No es de extrañar que los estudiantes se opongan a la prohibición de los teléfonos móviles en las aulas. Pero los administradores escolares de un condado del sur de Florida que trabajan para apartar la mirada de los estudiantes de las pantallas también se enfrentan a cierta resistencia de otro grupo: los padres.
Desde el comienzo del año escolar 2024 en agosto, los estudiantes de las escuelas públicas del condado de Broward, el sexto distrito más grande del país, tienen prohibido usar teléfonos móviles durante la jornada escolar, incluso durante el almuerzo y los descansos, a menos que se les dé un permiso especial.
Estas escuelas son algunas de las muchas en todo el país que luchan por encontrar la manera de acabar con los teléfonos móviles, en un momento en el que los expertos dicen que el uso de las redes sociales entre los jóvenes es casi universal, y que el tiempo frente a la pantalla está relacionado con mayores tasas de ansiedad y depresión entre los niños.
Pero una encuesta enviada por el distrito escolar del sur de Florida a principios de este otoño encontró que de los más de 70,000 estudiantes, maestros y padres encuestados, casi uno de cada cinco padres cree que la prohibición de los teléfonos celulares está teniendo un impacto negativo en el bienestar de sus estudiantes.
Entre las principales preocupaciones de los estudiantes y padres encuestados está no poder comunicarse con sus familiares, especialmente en una emergencia, una ansiedad que afecta profundamente al distrito que alberga la escuela secundaria Marjory Stoneman Douglas, donde un tiroteo en 2018 mató a 17 personas.
Los funcionarios del distrito han dicho que los estudiantes pueden usar sus teléfonos durante una emergencia y que los maestros tienen la flexibilidad de otorgarles acceso a los niños también por otras razones.
«No creo que ninguno de nosotros piense que los niños deberían estar en sus teléfonos durante la clase», dijo Erin Gohl, madre y defensora en el distrito.
«Realmente estamos hablando de darles herramientas a los niños durante esos momentos en que las necesitan», agregó, incluido permitir que los estudiantes usen sus teléfonos para «propósitos positivos de salud mental».
Los funcionarios del distrito del área de Fort Lauderdale han reconocido que la implementación de la política ha sido inconsistente.
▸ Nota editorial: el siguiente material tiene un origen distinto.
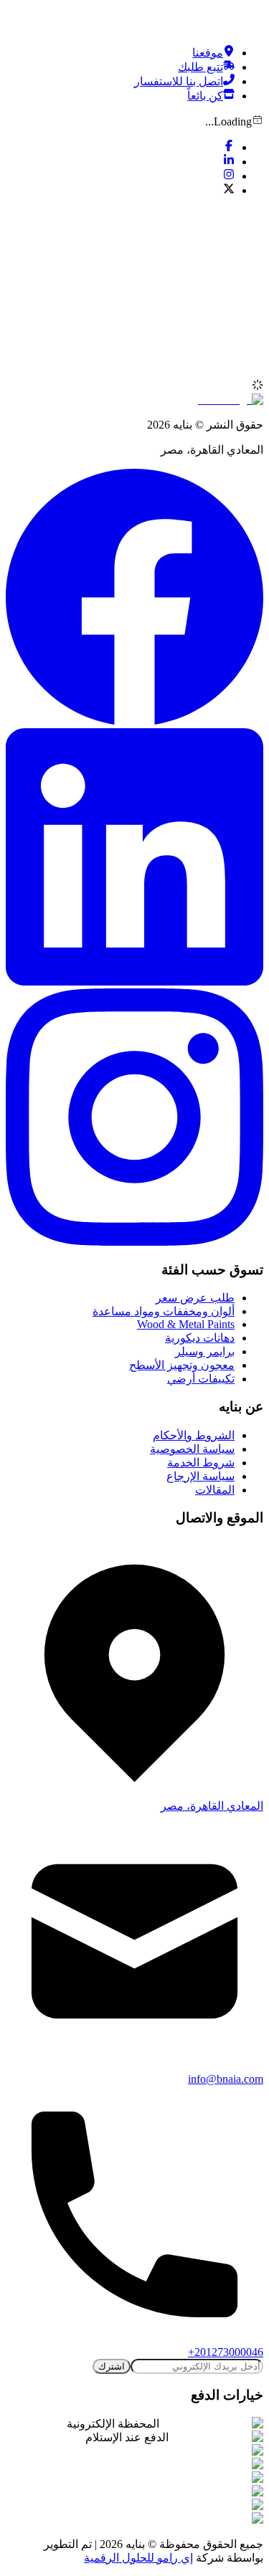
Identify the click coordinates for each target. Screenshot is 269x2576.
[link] (215, 359)
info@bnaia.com (225, 2079)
Algunos maestros han tenido dificultades para monitorear el uso del teléfono por parte de los estudiantes y se enfrentan a la realidad de que para algunos niños, los teléfonos pueden ser una herramienta necesaria para acceder a lecciones en línea y entregar tareas, especialmente para aquellos que no tienen una computadora portátil proporcionada por la escuela. Y los padres han argumentado que sus estudiantes están mejor con sus teléfonos, lo que los ayuda a coordinar los horarios de recogida por la tarde o a enviar mensajes de texto a sus padres para pedirles consejo sobre un acosador escolar.